=== Source passage ===
((

It takes a while to perfect time travel, as in the 28th Century certain factions can communicate through time but not actually travel through it, while by the 31st Century they've perfected it.
Allegedly. We'll see "later" (in your chronological sequence, earlier in production order) that the technology to travel in time is available as early as the first decade of the 25th century ("Firstborn," "Endgame") and is routine by the 26th ("A Matter of Time"). This is one of the reasons I concluded that Daniels is a big fat liar.
He's too embarrassed to admit that it was the Klingons who made the breakthrough.

Or maybe he's trying to exaggerate the temporal gap between Archer and controlled time travel, to make the whole notion seem so fantastically futuristic, so far away, that Archer is more likely to shrug it off as something beyond his reach. Daniels must be risking a lot by interfering so openly. Best that Archer relate to the whole time travel affair as a distant vision and not something he can place in context as a relatively imminent technological development?

))

=== Data extracts ===
((

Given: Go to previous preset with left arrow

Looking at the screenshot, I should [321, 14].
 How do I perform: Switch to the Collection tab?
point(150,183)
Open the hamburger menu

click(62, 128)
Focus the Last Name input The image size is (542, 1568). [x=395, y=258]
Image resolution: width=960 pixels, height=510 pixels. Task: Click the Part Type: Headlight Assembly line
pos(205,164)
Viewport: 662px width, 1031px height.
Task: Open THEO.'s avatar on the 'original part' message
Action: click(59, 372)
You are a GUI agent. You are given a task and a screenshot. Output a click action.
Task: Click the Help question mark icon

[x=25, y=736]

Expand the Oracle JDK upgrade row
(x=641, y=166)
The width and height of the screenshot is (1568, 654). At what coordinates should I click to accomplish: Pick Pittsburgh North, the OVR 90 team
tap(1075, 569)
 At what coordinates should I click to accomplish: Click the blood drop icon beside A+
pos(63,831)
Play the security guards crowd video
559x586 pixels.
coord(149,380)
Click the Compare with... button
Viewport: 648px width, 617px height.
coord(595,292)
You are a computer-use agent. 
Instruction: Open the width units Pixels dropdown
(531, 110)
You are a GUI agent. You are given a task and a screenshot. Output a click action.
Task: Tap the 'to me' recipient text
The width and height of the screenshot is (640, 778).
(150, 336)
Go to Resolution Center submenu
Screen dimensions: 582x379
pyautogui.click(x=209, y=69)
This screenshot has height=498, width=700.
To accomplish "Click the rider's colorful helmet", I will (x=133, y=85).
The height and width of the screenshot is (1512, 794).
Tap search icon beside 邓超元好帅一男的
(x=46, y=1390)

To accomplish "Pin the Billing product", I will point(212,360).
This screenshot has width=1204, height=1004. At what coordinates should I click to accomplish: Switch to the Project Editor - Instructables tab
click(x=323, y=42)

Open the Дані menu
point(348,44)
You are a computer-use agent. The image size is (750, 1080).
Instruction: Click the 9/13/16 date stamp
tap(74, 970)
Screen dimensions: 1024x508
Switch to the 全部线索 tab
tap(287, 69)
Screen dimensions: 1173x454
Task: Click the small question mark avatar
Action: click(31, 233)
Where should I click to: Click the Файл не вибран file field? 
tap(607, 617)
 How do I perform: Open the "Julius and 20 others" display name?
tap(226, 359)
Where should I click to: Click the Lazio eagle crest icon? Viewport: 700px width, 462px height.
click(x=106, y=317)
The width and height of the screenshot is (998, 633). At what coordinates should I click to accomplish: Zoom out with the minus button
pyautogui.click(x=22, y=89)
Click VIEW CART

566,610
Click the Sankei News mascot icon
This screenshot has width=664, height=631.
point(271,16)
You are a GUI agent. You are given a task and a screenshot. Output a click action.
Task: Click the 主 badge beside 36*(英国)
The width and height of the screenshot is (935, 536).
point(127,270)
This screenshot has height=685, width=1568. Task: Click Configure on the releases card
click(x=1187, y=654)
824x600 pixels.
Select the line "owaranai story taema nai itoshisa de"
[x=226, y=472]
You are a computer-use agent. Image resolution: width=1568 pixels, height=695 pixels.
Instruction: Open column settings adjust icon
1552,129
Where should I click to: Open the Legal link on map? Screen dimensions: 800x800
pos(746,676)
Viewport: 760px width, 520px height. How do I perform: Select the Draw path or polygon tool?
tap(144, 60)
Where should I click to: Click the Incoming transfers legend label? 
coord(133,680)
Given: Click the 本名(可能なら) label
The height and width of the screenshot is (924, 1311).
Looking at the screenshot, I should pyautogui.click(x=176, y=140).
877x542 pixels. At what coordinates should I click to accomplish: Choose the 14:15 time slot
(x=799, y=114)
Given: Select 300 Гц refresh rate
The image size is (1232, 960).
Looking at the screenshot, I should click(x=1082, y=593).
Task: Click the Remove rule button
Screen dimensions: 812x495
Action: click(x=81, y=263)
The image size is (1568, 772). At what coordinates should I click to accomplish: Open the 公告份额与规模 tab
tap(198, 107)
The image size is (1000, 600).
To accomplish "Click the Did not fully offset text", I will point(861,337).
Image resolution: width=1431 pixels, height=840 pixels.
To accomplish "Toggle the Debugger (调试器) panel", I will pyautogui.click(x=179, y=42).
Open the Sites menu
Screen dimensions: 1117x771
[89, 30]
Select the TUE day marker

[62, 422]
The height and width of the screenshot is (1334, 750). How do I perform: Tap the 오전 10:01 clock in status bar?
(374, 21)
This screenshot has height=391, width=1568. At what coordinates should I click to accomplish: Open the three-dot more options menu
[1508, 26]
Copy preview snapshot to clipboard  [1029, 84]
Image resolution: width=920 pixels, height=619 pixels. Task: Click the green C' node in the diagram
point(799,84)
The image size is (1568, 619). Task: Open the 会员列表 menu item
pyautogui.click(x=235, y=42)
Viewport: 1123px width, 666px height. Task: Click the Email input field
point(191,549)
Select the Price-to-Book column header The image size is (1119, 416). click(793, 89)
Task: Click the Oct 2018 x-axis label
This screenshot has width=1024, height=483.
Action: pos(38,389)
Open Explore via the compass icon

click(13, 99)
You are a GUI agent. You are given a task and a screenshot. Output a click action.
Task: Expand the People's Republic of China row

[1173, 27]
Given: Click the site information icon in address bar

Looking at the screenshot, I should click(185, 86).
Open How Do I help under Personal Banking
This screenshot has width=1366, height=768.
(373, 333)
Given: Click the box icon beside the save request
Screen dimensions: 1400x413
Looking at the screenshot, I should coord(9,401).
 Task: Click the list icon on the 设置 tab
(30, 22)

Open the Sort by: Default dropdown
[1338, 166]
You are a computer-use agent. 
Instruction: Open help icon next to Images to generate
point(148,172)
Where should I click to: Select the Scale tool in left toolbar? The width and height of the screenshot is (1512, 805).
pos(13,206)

))

=== Work to complete ===
**A.** In the time travel discussion, in which century is time travel said to be routine, citing "A Matter of Time"?
**B.** Continue the time travel discussion from its last sentence.

=== Solved problems ===
**A.** The 26th century.

**B.**
****
Sorry, everyone, that there's not much literature at this point, but that's the situation with Enterprise. By the time we reach TOS there'll be at least as much lit as screen, so bear with me!
"Silent Enemy"
There's a nice balance in this one between the crew easing into their life together out here (Archer charging Hoshi with finding Malcolm's favourite food ready for his birthday) and the sense that space is hostile and the crew aren't ready for it. Archer is forced to confront his motives for being here and begins regretting his decision to launch unprepared, or - more to the point - regretting the pride that drove him to push forward so quickly. He admits that the Klaang issue was more an excuse than anything, that the reason he pushed for the launch was (as we well know) because he thought he had something to prove. He even swallows his remaining pride long enough to call Vulcan for help (not that the call gets through). Space is a lot more dangerous than he realized, and here his sense of responsibility to the crew overpowers his desire to "go boldly".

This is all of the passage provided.